I reckon it's time you get some comments. Good post. it's good to hear the thoughts of a non west michigander...looking in from the outside at Mars Hill. I'll hit you with a couple of corrections first.
1. I don't think the church was founded for young people (or even younger evangelicals). I think because Rob was younger and had this "edge" to him, he attracted a great number of young people. Maybe you have another source for this data...
2. It has closer to 8K-10K in attendance on any given weekend, while membership was maybe only 1/3 of that. However, they no longer have "membership" as we know it. It's now covenant partnrships...maybe a topic for another post.

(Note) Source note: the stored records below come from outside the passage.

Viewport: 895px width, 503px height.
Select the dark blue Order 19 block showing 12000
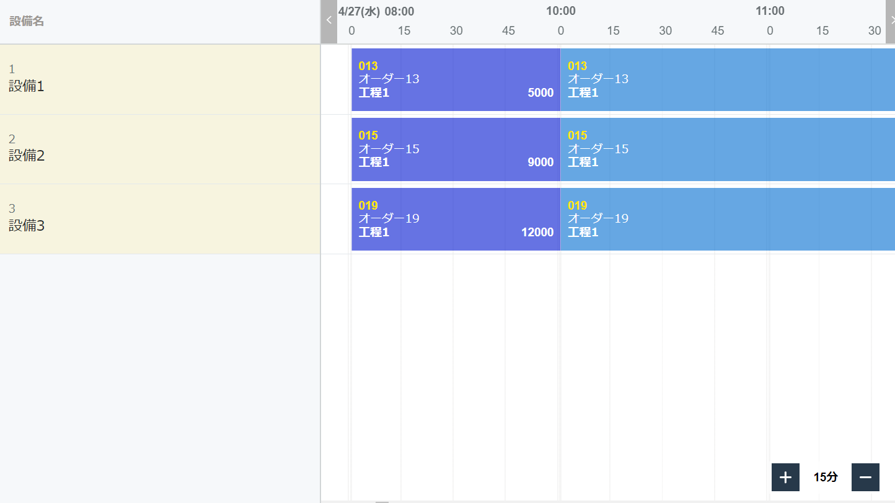pos(456,219)
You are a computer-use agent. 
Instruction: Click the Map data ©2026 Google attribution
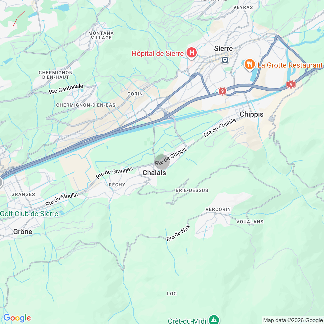point(293,320)
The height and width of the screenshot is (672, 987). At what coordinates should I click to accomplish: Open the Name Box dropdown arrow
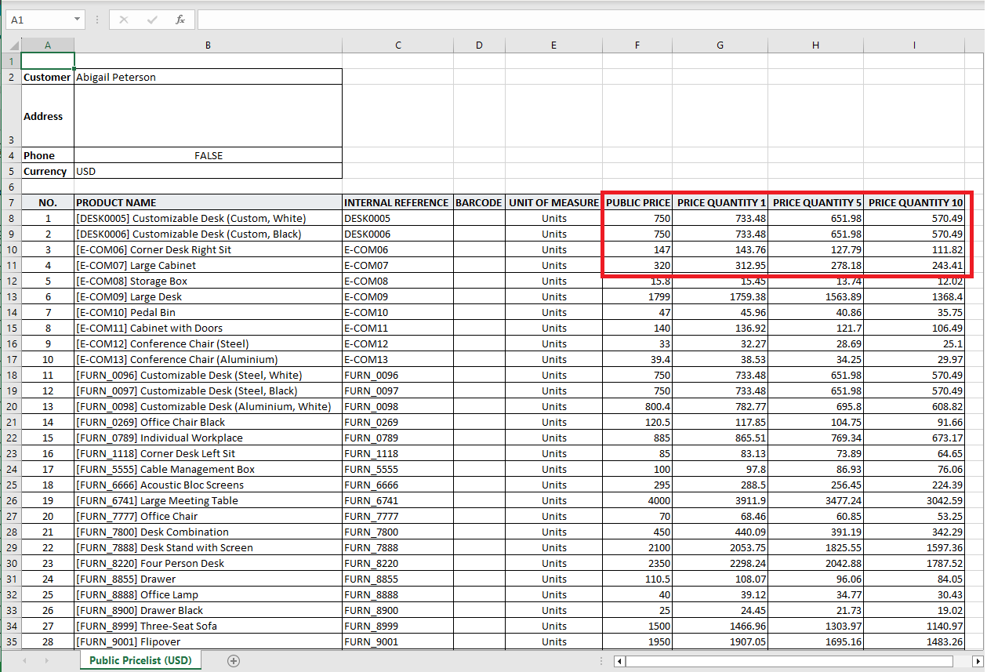click(x=77, y=20)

3. I'm with you on feeling burned out by stereotyped evangelicalism. We've been in a bit of a shifting process ourselves...and when I was let go by my church (and all that went into that) we were ready to drop the traditional model of church. A group of us even met with a church planting director of the Evangelical Covenant Church to pursue a conversation about planting house churches in GR...something that GR had very little of.
Mars Hill has severly botched those plans. As we've spent the last several months at Mars Hill, we've found a rhythm that we didn't expect. Sure, there are issue, but this move to really identify themselves as "joining the God of the oppressed...to bring the WHOLE gospel (message and cup of water for the individual and the community at large) to the WHOLE world...through smaller missional communities...to demonstrate measurable change in the world"---this move has drawn us in. And we've been forced to take a differeent look at our passion for house churches in GR. We haven't abandoned the idea...just thinking a bit more creatively about doing alongside of Mars Hill.
Well, thanks for the post mr. militant monk. Hello to mother and child from your GR connection.
Jack-
SO great to read of this and to spend time with you. I"m encouraged too - by Mars and by conversations with folks like you and Sarah who push toward acting on this faith that i say that I have. I'm finding that it's really true that by giving our lives away we actually find them. Going to check our neighborhood association tomorrow night. Looking forward to that.
Keep writing and challenging us!
Christine
PS I thought you said you didn't put much thought into your blogs. This could be published as is!